Laying the groundwork: map out your own situation
Now that the outer world has changed, it’s important to thoroughly understand your company’s cost structure. Is your machinery very expensive? Then you can’t afford overcapacity in that area. If you spend a lot on your labor force, you should help your employees maximize their productivity. By mapping out your cost structure, you’ll be able to define the best options for your situation.
Second, you should have a close look at your machinery’s and employee’s productivity. When it comes to the latter, make sure to study the experience curve. Are senior employees more productive than their junior co-workers? If so, how can you leverage their experience?
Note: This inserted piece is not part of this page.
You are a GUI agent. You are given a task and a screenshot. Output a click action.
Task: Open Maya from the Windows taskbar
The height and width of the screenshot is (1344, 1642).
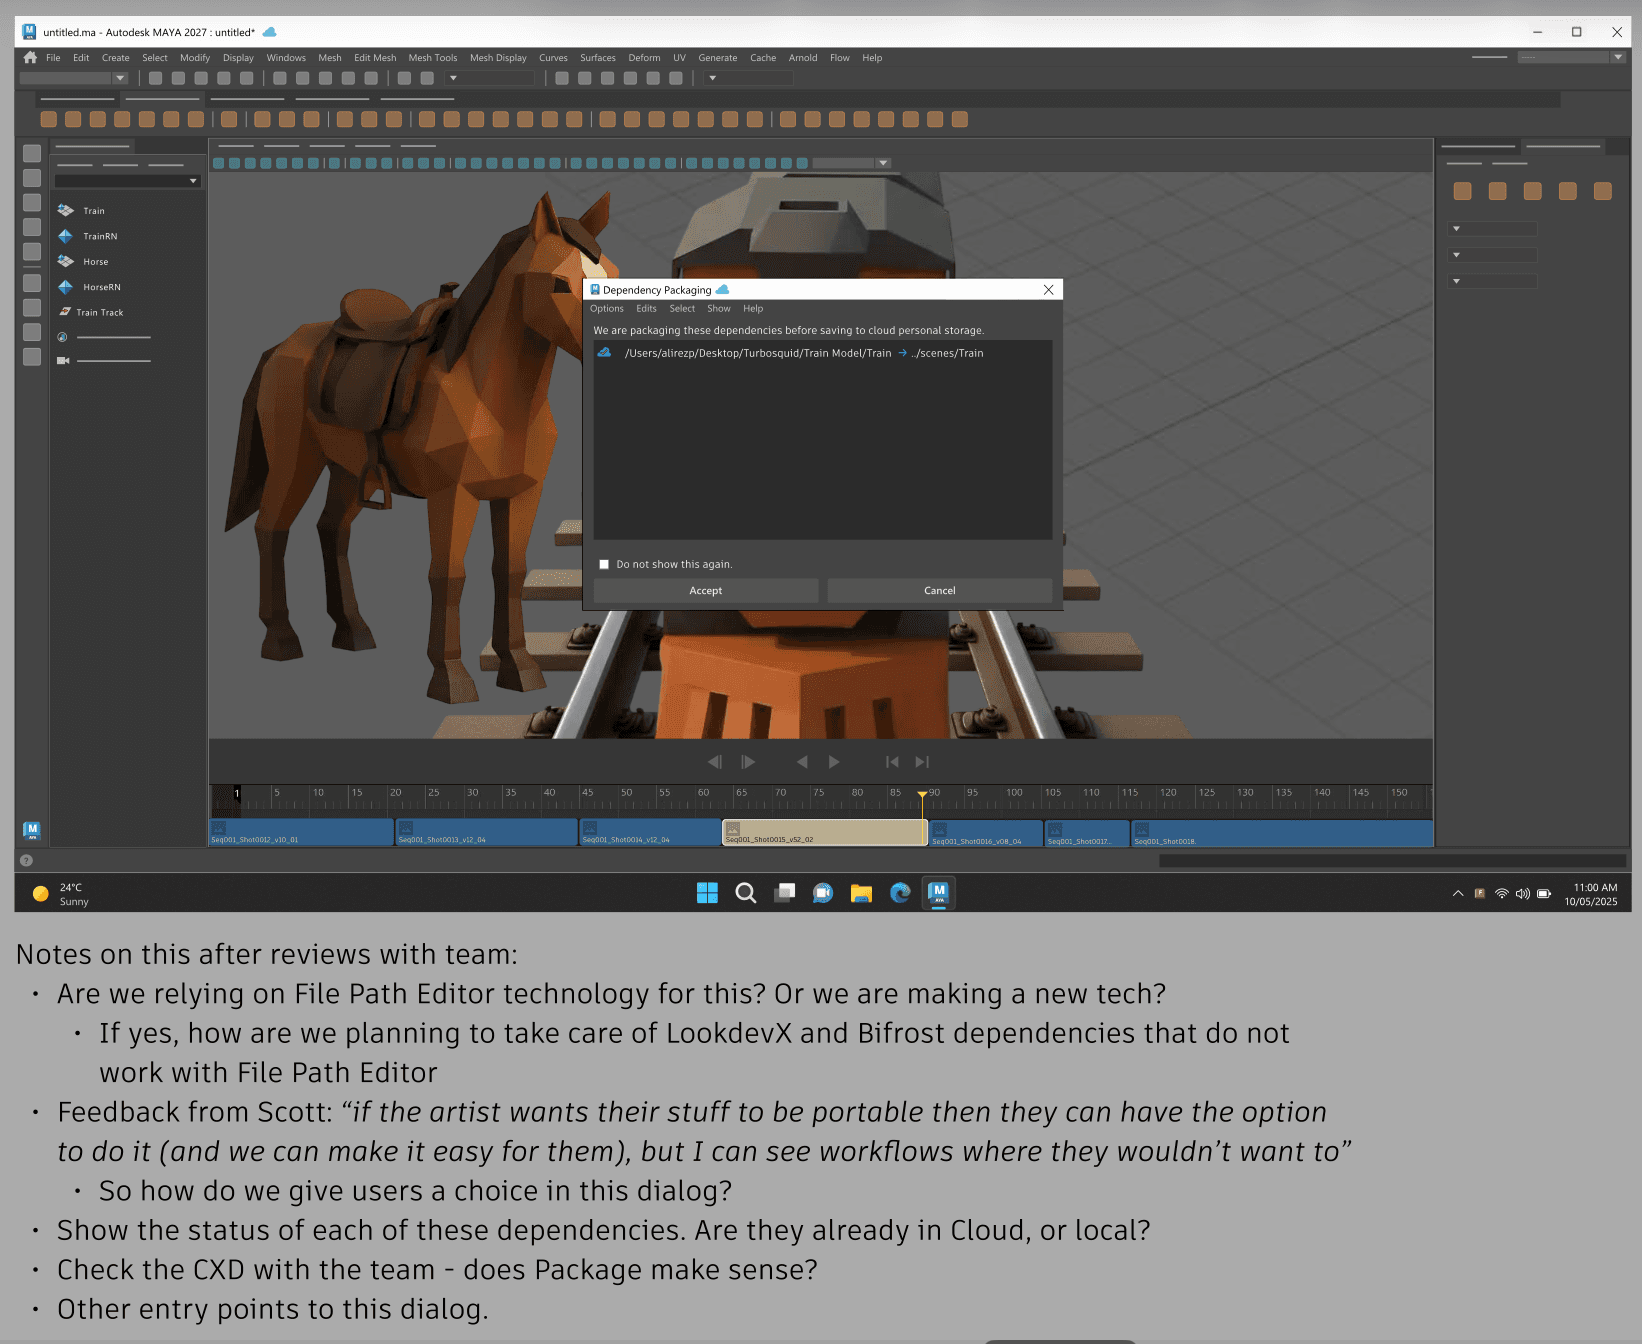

Once you’ve perused your situation, investigate fluctuations in customer demand. Is it a market phenomenon? Or do these fluctuations stem from your customers’ behavior — the bullwhip effect? For example, some companies may buy far less from you whenever their customers buy less from them — during these times, they lower their own inventory levels and therefore strongly reduce their purchase orders. This may cause huge fluctuations in your supply chain!
Moving forward: 5 potential solutions
- What can you do to easily hire temporary employees? You could offer people a more attractive salary. Another option is to look for countercyclical companies and ‘exchange employees’ whenever necessary.
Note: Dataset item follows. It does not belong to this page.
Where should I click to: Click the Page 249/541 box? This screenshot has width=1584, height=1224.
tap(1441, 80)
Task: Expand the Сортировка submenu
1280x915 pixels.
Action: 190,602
- Can you deal with fluctuations by training employees from department A to work in department B? Multi-skilled people can partly solve the problem, especially since fluctuations at the company-wide level are less extreme than at the department level.
- Is it possible to create a buffer? You might be able to manufacture products for the future during quiet times. If you do so, you’ll have to be fairly certain customers will order these products in the future. Alternatively, you can use these quiet times to complete other tasks that are not time-critical (e.g. preventive maintenance and seasonal cleaning).
- Are delivery lead times flexible? Some customers won’t mind if you deliver their products a few weeks after they’ve placed their orders. Especially those who stock up will likely be okay with that. Keep in mind that your customers’ production facilities also have limited capacity to process your products.
- Can you anticipate customer needs? Making forecasts about customer demand helps you plan the manufacturing of your products with reduced risk. You can anticipate customer needs based on internal knowledge, but it’s also possible to collaborate closely with your customers — by exchanging information, you can both work more effectively. Sharing end customer consumption through the supply chain is still a very valid approach to countering the bullwhip effect.
Time for a new strategy
Has today’s tight labor market affected your organization? And are you looking for new ways to deal with fluctuations in customer demand? Then it’s time to investigate your situation and create a new strategy. Determine the most realistic options for your company and adapt your way of working to your findings.
Make sure to involve your customers in the process. They might struggle with the same issue, so chances are you can help each other out.